Trash specification, version 0.1
David Faure
dfaure at trolltech.com
Wed Sep 1 17:43:15 EEST 2004
On Monday 30 August 2004 22:18, C. Gatzemeier wrote:
> [/Trash/A/B/C/datafile]
> - storage directly usable even witout extra trash tools (CLI)
The proposed .Trash-$uid/files/foo.txt is also usable from the CLI.
Either manually (you know where you want to move the file to),
or with a small script that reads it from the info file.
It would even be simpler to write than "removing files with a deletion date
from the directory before moving it back", which your solution would need.
For a given fileid, it would simply have to
1) read orig path from info/$fileid
2) mv files/$fileid $origpath.
In any case I suspect that if this spec does become standard, extra
command-line tools will be developed, since it is rather easy to do.
Manual command-line usage will be mostly for last-resort recovery.
> - trashing operation purely on filesystem meta-data
Hacking information into a filename isn't really "pure" IMHO.
What if the user named a file foo.txt[2004-06-04T14:54:00] in the first place?
Then the code is going to think that's just metadata and strip it out...
> - no known or hidden permission problems
Arguable - it all depends on whether the trash is considered a "private"
thing or a "possibly shared, when the initial file was shared" thing.
I still think the latter is a dangerous road, and the trash is basically a private
thing, so I don't see a problem with .Trash-$uid.

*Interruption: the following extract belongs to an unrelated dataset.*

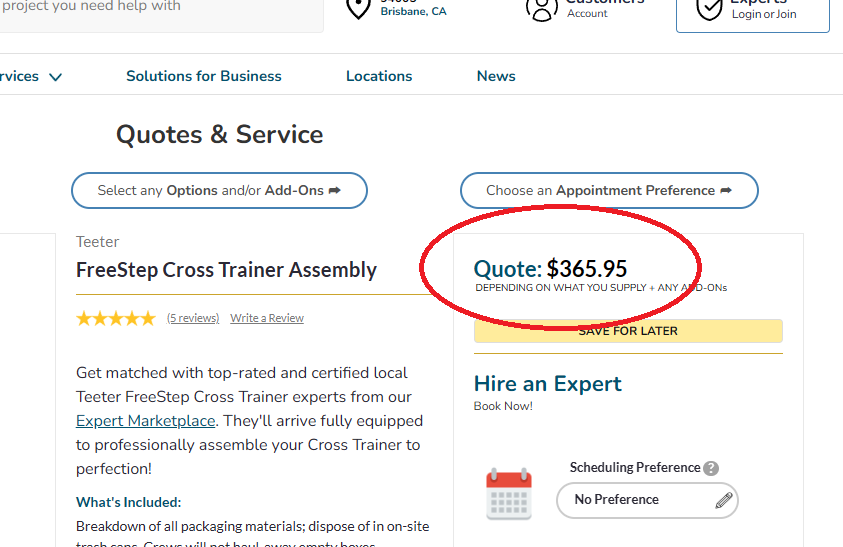Screen dimensions: 843x547
Task: Click the five-star rating icons
Action: pos(116,319)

> - same format regardless of $topdir location
Now that Alex suggested .Trash-$uid instead of .Trash/$uid/, I was about
to suggest that we use .Trash-$uid everywhere, including in $HOME.
This is more consistent - but well, that's about the only gain.
I think you're missing the complexity introduced by mixing items from
different dates of deletion into the same directories. From an implementation
point of view, that approach makes things quite difficult, requiring full-depth
searches, guessing things from filenames, moving out and back in after
undeletion of the rest, etc.
It's good to discuss every option but I hope we can move forward to a
common solution at some point. The whole idea of a standard specification
falls apart if everyone wants a different solution...
--
David Faure, faure at kde.org, sponsored by Trolltech to work on KDE,
Konqueror (http://www.konqueror.org), and KOffice (http://www.koffice.org).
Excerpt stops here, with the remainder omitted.